#### Available data ####

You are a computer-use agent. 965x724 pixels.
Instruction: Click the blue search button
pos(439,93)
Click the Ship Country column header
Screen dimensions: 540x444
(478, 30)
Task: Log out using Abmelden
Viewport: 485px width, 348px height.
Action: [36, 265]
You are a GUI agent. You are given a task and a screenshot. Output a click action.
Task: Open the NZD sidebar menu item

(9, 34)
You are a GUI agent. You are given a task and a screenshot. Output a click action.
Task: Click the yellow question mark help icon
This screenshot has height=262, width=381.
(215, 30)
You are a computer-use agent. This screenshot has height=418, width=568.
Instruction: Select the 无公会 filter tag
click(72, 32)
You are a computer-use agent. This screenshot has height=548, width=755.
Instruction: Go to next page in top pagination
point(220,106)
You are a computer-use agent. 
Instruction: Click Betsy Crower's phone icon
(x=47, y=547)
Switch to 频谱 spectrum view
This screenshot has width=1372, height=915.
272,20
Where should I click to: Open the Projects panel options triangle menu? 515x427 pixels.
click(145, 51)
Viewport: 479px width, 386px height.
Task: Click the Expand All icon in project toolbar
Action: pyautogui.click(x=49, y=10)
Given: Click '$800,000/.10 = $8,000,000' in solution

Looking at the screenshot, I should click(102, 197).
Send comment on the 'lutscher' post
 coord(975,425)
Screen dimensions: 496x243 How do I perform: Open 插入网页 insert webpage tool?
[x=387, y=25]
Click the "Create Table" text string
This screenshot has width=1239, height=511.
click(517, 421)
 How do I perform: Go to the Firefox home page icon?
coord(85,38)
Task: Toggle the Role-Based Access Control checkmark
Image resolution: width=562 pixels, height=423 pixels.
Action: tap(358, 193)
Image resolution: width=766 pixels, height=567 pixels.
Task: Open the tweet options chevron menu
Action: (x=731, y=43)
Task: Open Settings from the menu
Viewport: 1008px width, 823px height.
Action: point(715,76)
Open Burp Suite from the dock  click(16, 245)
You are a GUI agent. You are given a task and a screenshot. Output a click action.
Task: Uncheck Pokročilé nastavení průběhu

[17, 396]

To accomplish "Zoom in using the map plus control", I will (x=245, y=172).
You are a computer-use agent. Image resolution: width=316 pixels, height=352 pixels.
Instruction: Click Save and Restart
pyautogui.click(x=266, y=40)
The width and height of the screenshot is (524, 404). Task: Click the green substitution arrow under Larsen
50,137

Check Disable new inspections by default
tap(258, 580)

####

__Problem to work on__. Print the line with "Screen dimensions: 496x243" and every line after it in the entries above, exactly as written. Leave out all other lines.

__Exercise solution__.
Screen dimensions: 496x243 How do I perform: Open 插入网页 insert webpage tool?
[x=387, y=25]
Click the "Create Table" text string
This screenshot has width=1239, height=511.
click(517, 421)
 How do I perform: Go to the Firefox home page icon?
coord(85,38)
Task: Toggle the Role-Based Access Control checkmark
Image resolution: width=562 pixels, height=423 pixels.
Action: tap(358, 193)
Image resolution: width=766 pixels, height=567 pixels.
Task: Open the tweet options chevron menu
Action: (x=731, y=43)
Task: Open Settings from the menu
Viewport: 1008px width, 823px height.
Action: point(715,76)
Open Burp Suite from the dock  click(16, 245)
You are a GUI agent. You are given a task and a screenshot. Output a click action.
Task: Uncheck Pokročilé nastavení průběhu

[17, 396]

To accomplish "Zoom in using the map plus control", I will (x=245, y=172).
You are a computer-use agent. Image resolution: width=316 pixels, height=352 pixels.
Instruction: Click Save and Restart
pyautogui.click(x=266, y=40)
The width and height of the screenshot is (524, 404). Task: Click the green substitution arrow under Larsen
50,137

Check Disable new inspections by default
tap(258, 580)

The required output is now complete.